The Stonington Opera House runs a small but respected concert and film season, and the Haystack Mountain School of Crafts on Deer Isle hosts open-studio nights and lectures during its May-to-October program. Barred Island Preserve, off the Sunshine Causeway, has the area's most walkable hiking trails. Medical care requires a drive: Northern Light Blue Hill Hospital is 35 minutes north, and Northern Light Eastern Maine Medical Center in Bangor is about 90 minutes away. The trade-off for the limited services is a small, intact, working-fishing community that has largely resisted the second-home conversion seen further south on the Maine coast.

Comparing The Seven

The seven towns sort fairly cleanly by price and pace.
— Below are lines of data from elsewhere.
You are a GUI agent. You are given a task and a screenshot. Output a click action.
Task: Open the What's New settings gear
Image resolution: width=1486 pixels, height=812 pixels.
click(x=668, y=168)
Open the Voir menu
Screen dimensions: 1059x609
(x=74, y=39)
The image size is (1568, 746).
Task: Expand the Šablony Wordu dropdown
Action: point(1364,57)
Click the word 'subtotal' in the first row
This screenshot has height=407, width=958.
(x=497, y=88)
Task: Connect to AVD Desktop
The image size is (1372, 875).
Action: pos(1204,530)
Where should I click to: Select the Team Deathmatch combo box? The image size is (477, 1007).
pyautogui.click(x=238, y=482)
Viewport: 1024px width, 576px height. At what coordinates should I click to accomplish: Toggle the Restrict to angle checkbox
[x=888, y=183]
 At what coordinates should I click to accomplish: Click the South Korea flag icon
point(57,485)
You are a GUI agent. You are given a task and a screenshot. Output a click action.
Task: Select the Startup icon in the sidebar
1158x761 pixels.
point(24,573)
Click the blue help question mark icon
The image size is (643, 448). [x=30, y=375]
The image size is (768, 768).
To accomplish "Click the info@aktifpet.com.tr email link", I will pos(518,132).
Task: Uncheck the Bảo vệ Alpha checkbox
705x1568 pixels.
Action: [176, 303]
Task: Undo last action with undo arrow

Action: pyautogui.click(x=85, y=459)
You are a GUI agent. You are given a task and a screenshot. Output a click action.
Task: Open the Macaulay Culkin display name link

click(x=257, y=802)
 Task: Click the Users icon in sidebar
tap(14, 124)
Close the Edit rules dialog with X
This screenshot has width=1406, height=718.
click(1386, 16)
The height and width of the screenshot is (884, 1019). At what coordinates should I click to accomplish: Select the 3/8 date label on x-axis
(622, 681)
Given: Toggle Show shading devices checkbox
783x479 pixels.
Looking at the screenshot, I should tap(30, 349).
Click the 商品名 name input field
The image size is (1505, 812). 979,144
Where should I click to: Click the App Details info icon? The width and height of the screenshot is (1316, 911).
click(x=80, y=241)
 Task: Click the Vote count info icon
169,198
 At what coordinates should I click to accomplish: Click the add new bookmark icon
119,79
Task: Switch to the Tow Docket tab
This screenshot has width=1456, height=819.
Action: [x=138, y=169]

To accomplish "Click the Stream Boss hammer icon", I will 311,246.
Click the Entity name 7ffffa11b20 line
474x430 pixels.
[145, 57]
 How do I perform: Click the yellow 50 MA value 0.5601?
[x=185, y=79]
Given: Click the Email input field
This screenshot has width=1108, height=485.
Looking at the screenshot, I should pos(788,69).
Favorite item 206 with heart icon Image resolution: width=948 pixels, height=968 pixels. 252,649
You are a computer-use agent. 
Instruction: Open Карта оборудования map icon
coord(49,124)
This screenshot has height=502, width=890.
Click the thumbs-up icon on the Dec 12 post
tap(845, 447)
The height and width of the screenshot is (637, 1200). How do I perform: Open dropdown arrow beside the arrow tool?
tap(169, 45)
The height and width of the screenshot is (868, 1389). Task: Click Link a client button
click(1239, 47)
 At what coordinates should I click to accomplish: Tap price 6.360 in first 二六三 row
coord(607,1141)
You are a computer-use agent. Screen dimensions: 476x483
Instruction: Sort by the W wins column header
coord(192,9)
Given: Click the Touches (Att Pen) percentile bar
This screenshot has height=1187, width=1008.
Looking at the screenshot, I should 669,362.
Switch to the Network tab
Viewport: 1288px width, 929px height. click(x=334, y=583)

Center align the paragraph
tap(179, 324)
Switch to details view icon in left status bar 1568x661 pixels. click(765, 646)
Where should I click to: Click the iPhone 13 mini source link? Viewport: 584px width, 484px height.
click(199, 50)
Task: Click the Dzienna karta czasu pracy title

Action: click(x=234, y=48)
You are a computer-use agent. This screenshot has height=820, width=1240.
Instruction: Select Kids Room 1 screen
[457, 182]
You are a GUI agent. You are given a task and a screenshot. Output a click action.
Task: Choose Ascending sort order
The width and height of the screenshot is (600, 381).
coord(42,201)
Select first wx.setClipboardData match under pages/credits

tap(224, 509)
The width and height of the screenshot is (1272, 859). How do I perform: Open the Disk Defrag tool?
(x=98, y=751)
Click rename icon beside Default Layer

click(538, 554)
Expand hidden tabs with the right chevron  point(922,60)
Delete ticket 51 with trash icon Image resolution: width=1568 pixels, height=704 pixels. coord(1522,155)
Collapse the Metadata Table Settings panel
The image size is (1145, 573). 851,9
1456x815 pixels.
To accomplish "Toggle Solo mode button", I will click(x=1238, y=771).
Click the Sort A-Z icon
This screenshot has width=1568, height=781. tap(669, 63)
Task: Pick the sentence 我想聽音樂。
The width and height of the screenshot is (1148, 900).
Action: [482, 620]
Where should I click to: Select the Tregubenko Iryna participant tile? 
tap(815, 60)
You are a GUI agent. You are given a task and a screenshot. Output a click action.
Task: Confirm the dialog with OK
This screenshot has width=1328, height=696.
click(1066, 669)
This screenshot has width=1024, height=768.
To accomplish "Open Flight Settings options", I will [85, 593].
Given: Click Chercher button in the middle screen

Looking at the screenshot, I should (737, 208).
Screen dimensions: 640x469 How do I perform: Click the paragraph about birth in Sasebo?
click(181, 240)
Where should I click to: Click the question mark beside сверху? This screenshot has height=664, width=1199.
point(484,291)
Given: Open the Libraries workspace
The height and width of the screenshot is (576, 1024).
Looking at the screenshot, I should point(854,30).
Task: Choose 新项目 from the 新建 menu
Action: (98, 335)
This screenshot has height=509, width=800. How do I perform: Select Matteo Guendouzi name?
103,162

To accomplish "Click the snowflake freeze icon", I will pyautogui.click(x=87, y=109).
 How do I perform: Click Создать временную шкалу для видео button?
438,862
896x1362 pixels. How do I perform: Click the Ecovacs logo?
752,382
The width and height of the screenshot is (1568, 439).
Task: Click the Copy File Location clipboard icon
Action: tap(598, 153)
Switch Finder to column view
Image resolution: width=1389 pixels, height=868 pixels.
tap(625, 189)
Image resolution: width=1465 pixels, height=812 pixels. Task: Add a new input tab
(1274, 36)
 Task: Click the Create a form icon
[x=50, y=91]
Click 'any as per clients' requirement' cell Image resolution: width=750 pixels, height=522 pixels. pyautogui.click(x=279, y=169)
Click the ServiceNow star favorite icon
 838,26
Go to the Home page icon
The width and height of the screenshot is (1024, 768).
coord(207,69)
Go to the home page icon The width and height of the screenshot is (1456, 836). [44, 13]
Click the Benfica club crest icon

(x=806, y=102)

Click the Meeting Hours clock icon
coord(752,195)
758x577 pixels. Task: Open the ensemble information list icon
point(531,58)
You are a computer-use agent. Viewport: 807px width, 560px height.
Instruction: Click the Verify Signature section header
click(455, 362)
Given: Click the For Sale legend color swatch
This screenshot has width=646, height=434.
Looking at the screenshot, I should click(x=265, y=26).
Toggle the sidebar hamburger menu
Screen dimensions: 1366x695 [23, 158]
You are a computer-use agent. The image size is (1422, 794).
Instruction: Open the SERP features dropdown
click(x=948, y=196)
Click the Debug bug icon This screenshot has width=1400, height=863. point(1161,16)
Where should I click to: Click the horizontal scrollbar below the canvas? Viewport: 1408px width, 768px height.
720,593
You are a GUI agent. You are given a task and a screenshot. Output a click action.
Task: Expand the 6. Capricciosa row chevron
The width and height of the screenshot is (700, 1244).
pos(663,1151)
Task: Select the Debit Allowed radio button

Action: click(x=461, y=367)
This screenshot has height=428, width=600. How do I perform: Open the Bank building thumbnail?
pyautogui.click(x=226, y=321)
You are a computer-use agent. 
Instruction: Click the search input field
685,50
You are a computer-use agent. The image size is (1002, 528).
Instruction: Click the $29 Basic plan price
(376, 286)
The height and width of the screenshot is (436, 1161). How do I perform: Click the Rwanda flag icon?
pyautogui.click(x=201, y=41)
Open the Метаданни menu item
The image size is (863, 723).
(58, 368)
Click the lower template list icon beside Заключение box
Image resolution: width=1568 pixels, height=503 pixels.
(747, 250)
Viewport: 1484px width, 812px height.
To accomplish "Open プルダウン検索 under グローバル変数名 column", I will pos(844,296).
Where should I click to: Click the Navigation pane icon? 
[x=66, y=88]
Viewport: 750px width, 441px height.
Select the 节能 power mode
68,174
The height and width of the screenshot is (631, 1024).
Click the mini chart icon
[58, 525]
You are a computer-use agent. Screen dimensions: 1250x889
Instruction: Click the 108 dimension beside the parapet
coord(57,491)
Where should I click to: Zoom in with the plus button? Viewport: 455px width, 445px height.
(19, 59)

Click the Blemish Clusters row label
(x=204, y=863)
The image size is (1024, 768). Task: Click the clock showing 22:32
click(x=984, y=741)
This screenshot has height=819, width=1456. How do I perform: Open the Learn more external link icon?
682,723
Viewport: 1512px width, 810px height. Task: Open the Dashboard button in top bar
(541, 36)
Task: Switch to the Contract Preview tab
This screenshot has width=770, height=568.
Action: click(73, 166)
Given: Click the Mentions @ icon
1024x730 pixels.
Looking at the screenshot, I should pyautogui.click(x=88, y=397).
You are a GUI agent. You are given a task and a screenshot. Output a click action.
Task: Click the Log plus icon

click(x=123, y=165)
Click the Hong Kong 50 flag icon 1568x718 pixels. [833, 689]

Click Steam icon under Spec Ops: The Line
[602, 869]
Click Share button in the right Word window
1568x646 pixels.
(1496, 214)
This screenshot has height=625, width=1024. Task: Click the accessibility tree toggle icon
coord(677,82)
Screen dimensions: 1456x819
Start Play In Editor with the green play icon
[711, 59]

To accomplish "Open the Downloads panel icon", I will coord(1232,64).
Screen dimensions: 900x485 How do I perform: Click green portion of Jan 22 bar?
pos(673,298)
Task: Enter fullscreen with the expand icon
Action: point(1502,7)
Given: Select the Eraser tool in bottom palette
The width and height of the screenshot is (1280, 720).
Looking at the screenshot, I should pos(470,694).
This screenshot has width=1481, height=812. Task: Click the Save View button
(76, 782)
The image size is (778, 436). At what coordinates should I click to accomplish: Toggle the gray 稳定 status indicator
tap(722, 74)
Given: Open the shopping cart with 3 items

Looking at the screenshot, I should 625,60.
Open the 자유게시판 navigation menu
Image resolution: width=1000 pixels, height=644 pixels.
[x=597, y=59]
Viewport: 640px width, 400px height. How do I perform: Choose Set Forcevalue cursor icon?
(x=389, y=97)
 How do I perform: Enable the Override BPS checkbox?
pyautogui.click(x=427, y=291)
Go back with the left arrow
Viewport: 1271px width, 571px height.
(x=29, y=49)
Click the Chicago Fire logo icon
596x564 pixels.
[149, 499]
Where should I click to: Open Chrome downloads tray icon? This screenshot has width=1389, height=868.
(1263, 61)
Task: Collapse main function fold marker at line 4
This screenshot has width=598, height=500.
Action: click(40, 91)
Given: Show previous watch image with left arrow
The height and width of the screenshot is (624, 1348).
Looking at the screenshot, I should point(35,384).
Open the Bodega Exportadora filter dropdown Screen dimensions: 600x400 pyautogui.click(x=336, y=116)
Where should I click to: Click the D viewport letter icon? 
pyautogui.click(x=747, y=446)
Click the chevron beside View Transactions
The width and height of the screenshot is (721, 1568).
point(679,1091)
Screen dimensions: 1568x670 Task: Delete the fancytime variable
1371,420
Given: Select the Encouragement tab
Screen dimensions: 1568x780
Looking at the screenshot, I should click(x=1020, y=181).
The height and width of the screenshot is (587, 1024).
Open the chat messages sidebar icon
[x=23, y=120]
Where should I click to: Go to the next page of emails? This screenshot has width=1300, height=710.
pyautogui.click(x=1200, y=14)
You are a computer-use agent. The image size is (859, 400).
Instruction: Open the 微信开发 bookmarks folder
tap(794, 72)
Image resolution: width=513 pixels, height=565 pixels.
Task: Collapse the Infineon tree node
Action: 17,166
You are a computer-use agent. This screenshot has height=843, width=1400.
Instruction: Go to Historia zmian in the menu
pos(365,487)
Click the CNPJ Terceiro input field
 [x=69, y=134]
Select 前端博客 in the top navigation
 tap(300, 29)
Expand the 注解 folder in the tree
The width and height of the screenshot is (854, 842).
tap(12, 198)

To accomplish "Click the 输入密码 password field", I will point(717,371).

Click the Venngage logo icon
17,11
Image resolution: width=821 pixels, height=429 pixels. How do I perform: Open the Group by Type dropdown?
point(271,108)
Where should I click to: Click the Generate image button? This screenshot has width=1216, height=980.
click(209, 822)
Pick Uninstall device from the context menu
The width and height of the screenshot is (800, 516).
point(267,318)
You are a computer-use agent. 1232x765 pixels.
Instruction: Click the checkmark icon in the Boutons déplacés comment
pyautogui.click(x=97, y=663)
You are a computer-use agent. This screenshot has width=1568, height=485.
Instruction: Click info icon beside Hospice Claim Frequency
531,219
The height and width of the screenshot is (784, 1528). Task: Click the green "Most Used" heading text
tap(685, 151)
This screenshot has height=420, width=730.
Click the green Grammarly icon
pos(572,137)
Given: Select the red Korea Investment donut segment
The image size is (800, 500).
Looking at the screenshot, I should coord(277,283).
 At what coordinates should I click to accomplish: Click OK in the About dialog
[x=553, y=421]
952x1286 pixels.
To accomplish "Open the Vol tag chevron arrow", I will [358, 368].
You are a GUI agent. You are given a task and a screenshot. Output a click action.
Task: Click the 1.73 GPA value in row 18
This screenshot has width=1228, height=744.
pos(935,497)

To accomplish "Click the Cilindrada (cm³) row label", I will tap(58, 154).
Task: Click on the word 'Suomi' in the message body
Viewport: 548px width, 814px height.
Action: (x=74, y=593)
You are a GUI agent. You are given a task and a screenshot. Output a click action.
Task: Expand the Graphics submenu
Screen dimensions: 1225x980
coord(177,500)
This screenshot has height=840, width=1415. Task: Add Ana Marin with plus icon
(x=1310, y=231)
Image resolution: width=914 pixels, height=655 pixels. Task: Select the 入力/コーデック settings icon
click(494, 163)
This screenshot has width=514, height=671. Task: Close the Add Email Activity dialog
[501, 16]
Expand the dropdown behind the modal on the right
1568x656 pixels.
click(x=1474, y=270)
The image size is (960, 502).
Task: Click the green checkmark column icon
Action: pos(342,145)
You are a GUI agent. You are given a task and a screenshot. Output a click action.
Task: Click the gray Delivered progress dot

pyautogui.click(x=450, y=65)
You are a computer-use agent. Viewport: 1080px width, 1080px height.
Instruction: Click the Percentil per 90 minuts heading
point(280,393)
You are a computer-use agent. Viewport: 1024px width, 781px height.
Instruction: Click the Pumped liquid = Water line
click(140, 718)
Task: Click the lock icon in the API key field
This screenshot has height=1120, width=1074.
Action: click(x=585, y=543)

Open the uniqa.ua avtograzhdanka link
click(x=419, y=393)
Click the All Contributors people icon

Old Town, Waterville, and Lewiston are the affordable college-and-mill end of the list (median values $200,000 to $340,000), with the largest hospitals and most-developed senior services. Auburn and Sanford are the middle-priced suburban-feeling options with access to larger metros. Kennebunk and Stonington occupy the high-cost coastal end, one with full retirement-community infrastructure and one with almost none. Maine's tax treatment of retirement income (full Social Security exemption, $45,000 pension exemption, Property Tax Fairness Credit) and its housing affordability relative to most of New England remain the structural reasons Maine consistently ranks among the better US states for fixed-income retirees, even with property taxes that run higher than the national median.